数据集条目:
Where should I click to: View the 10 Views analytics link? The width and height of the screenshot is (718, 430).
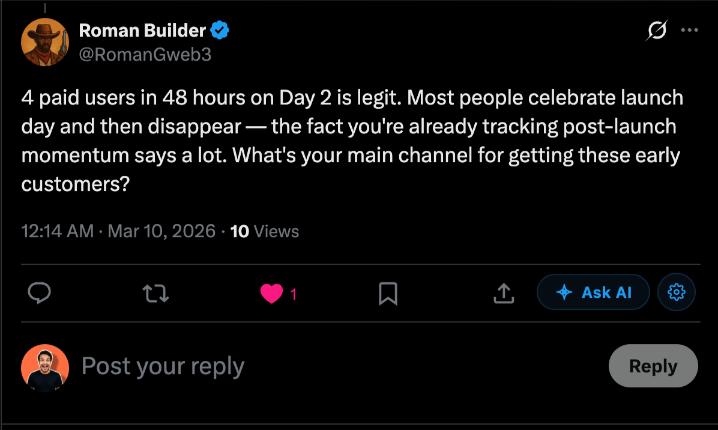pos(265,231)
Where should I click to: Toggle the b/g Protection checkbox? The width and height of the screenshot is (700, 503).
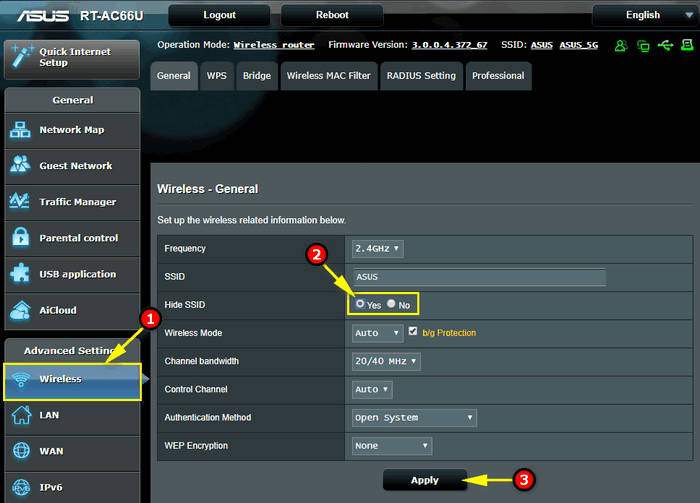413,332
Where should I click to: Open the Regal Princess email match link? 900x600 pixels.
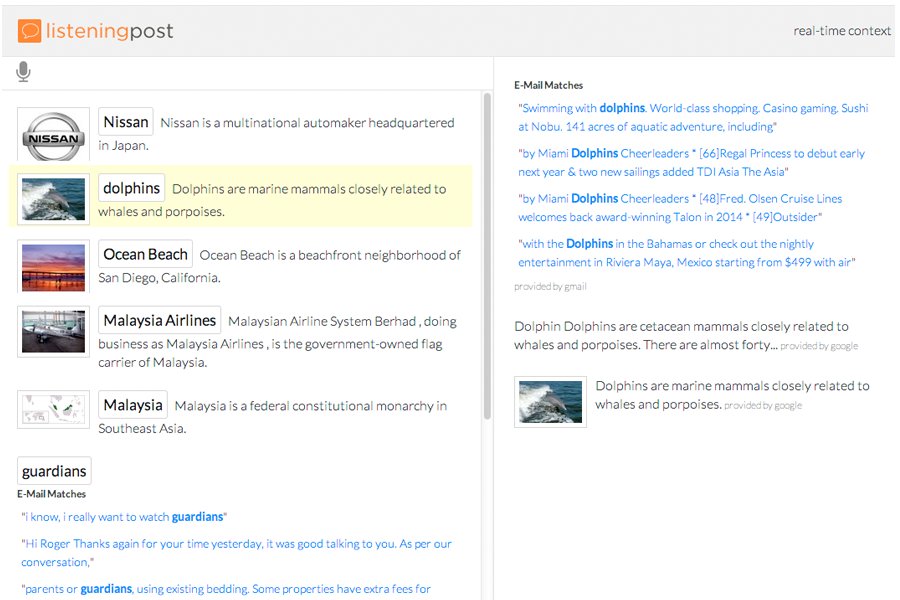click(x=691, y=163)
* * *
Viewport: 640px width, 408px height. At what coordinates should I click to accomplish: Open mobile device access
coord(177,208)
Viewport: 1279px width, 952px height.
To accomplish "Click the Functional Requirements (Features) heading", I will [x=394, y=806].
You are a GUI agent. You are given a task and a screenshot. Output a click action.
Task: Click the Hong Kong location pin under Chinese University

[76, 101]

-- 待办任务 --
请原样抄写从含有“Where should I click to: Open”的那一行开始、直到含有“click(x=691, y=163)”的那一行为止的各行，首尾两行都要包括在内。抄写时请略去图片。

-- 回复内容 --
Where should I click to: Open the Regal Princess email match link? 900x600 pixels.
click(x=691, y=163)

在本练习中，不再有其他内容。